The Art Fund (formerly the National Art Collections Fund) is an independent membership-based British charity, which raises funds to aid the acquisition of artworks for the nation. It gives grants and acts as a channel for many gifts and bequests, as well as lobbying on behalf of museums and galleries and their users. The Fund relies on members' subscriptions and public donations for funds and does not receive funding from the government or the National Lottery.

Since its foundation in 1903 the Fund has been involved in the acquisition of over 860,000 works of art of every kind, including many of the most famous objects in British public collections, such as Velázquez's Rokeby Venus in the National Gallery, Picasso's Weeping Woman in the Tate collection, the Anglo-Saxon Staffordshire Hoard in Birmingham Museum and Art Gallery and the medieval Canterbury Astrolabe Quadrant in the British Museum.[3]

History

The Art Fund assisted with the purchase of Velázquez's Rokeby Venus.

The original idea for an arts charity can be traced to a lecture given by John Ruskin in 1857 when he called for the establishment of a "great society" to save works of art for public collections and "watch over" them.

The Art Fund, then named The National Art Collections fund, was founded in 1903 in order to help museums and galleries acquire works of art. The founders of The Art Fund, who included Christiana Herringham, D. S. MacColl and Roger Fry, were prompted by what they saw as the inadequacy of government funding of museums.

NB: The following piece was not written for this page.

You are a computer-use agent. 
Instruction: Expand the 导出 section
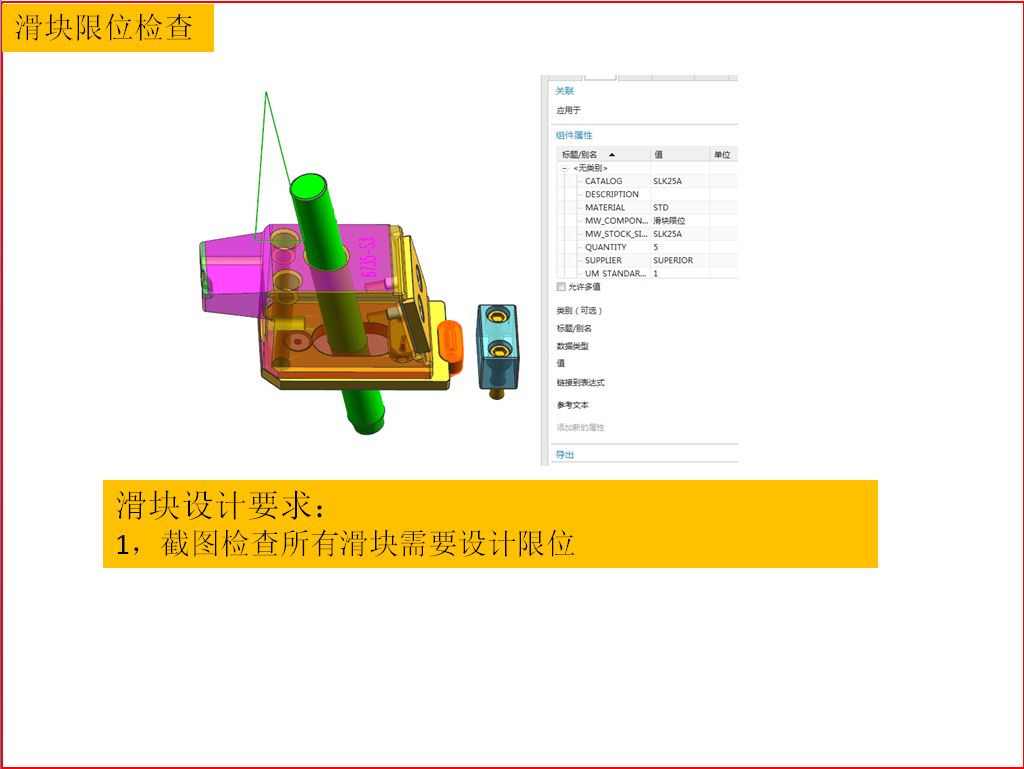coord(565,454)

Art critic Frank Rutter said it made him "boil with rage" that the Fund had spent thousands of pounds on Old Master paintings, some of which he considered of dubious merit or condition, but "would not contribute one half penny" to his appeal in 1905 to buy the first Impressionist painting for the National Gallery, although it welcomed the prestige of presenting the painting, Eugène Boudin's The Entrance to Trouville Harbour, the following year.[4] He said "the Fund's inertia and snobbish ineptitude are entirely characteristic of the art-officialdom in England."[4]

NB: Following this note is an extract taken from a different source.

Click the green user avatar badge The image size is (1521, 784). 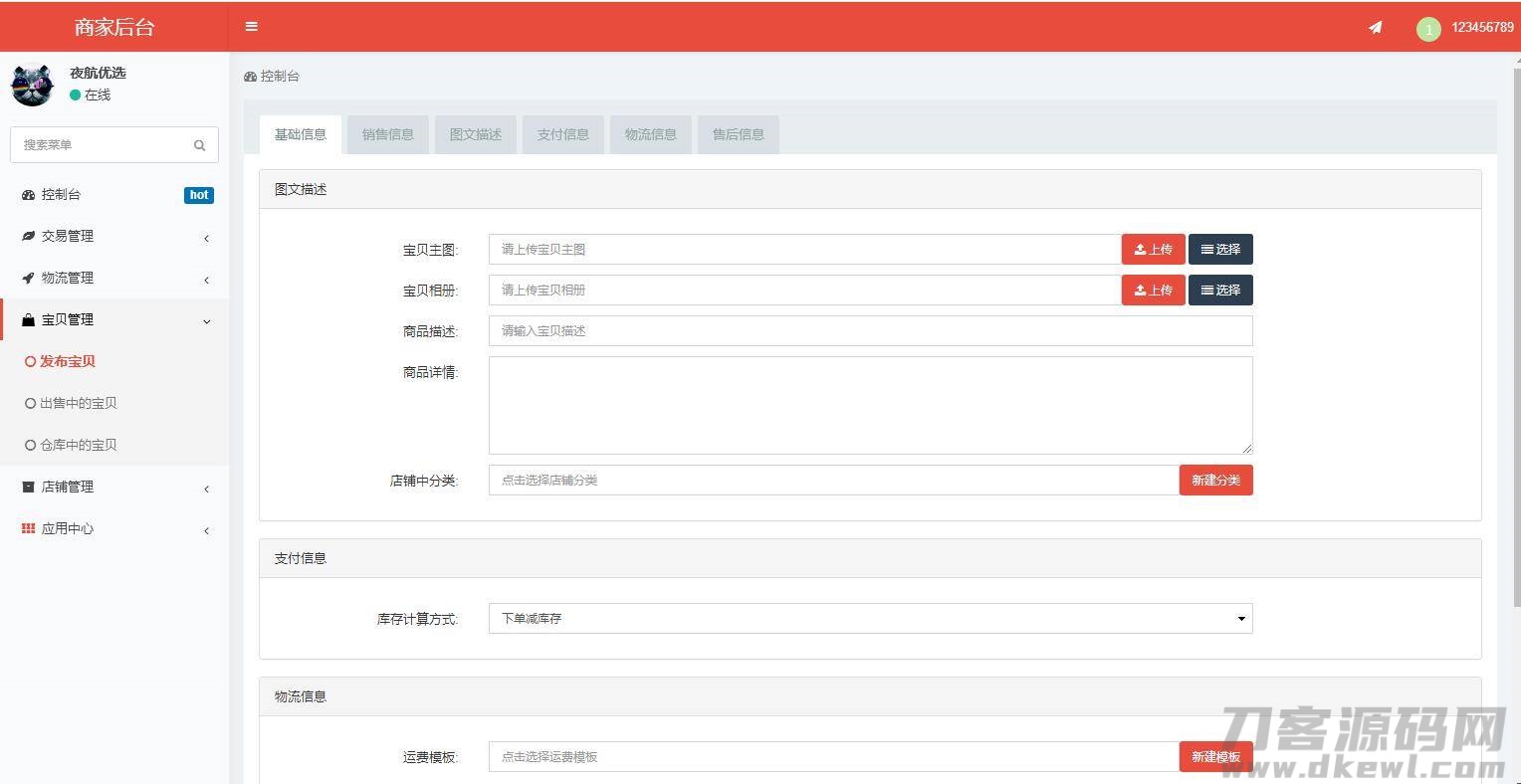(x=1428, y=29)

In 2005 the Fund was caught up in the controversy surrounding the purchase by the Tate gallery of The Upper Room by Chris Ofili.[5]

In 2006 it was caught out when it was discovered that the Amarna Princess, purportedly an ancient Egyptian sculpture, was actually a forgery by Shaun Greenhalgh.

Fundraising campaigns

In addition to using its own funds to help museums and galleries acquire art, the Art Fund organises national fundraising campaigns to secure significant works of art that are in danger of being lost from public view.

In 2009 the Art Fund led a fundraising campaign to save the Staffordshire Hoard, a collection of over 3,500 gold and silver artefacts discovered in Staffordshire. Over £900,000 was raised through public donations, and the campaign received substantial funds from trusts and foundations. As a result of the campaign, the £3.3 million treasure was acquired for Birmingham Museum and Art Gallery and the Potteries Museum & Art Gallery, Stoke-on-Trent.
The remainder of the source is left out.